#### [Provided records]
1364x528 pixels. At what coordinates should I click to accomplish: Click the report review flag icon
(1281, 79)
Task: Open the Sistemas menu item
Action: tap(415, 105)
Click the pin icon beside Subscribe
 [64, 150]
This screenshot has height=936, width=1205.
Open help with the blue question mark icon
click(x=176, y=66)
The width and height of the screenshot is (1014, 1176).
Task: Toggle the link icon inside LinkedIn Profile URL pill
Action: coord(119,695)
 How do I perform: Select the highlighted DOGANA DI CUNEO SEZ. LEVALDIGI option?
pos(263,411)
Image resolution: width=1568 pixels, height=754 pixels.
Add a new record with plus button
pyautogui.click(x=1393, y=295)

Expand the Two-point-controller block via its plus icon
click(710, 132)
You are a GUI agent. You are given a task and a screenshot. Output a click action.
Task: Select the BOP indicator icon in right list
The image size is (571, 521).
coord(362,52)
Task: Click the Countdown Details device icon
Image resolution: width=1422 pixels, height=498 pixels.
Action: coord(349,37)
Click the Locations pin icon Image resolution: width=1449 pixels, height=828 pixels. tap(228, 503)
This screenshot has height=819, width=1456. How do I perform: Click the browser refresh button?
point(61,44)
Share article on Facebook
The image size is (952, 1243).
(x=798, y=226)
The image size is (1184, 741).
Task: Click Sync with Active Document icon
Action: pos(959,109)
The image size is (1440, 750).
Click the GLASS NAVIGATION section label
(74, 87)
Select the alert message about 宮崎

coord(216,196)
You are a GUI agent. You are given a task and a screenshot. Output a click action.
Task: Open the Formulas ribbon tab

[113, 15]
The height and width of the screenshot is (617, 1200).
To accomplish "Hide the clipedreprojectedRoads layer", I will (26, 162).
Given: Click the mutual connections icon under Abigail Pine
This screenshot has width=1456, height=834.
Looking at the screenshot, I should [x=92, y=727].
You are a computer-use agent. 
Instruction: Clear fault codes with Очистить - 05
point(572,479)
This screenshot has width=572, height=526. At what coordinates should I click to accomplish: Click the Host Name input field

#### [The request]
Copy out every one of the entries above word for word, without changing anything.

#### [Full response]
1364x528 pixels. At what coordinates should I click to accomplish: Click the report review flag icon
(1281, 79)
Task: Open the Sistemas menu item
Action: tap(415, 105)
Click the pin icon beside Subscribe
 [64, 150]
This screenshot has height=936, width=1205.
Open help with the blue question mark icon
click(x=176, y=66)
The width and height of the screenshot is (1014, 1176).
Task: Toggle the link icon inside LinkedIn Profile URL pill
Action: coord(119,695)
 How do I perform: Select the highlighted DOGANA DI CUNEO SEZ. LEVALDIGI option?
pos(263,411)
Image resolution: width=1568 pixels, height=754 pixels.
Add a new record with plus button
pyautogui.click(x=1393, y=295)

Expand the Two-point-controller block via its plus icon
click(710, 132)
You are a GUI agent. You are given a task and a screenshot. Output a click action.
Task: Select the BOP indicator icon in right list
The image size is (571, 521).
coord(362,52)
Task: Click the Countdown Details device icon
Image resolution: width=1422 pixels, height=498 pixels.
Action: coord(349,37)
Click the Locations pin icon Image resolution: width=1449 pixels, height=828 pixels. tap(228, 503)
This screenshot has height=819, width=1456. How do I perform: Click the browser refresh button?
point(61,44)
Share article on Facebook
The image size is (952, 1243).
(x=798, y=226)
The image size is (1184, 741).
Task: Click Sync with Active Document icon
Action: pos(959,109)
The image size is (1440, 750).
Click the GLASS NAVIGATION section label
(74, 87)
Select the alert message about 宮崎

coord(216,196)
You are a GUI agent. You are given a task and a screenshot. Output a click action.
Task: Open the Formulas ribbon tab

[113, 15]
The height and width of the screenshot is (617, 1200).
To accomplish "Hide the clipedreprojectedRoads layer", I will (26, 162).
Given: Click the mutual connections icon under Abigail Pine
This screenshot has width=1456, height=834.
Looking at the screenshot, I should [x=92, y=727].
You are a computer-use agent. 
Instruction: Clear fault codes with Очистить - 05
point(572,479)
This screenshot has width=572, height=526. At what coordinates should I click to accomplish: Click the Host Name input field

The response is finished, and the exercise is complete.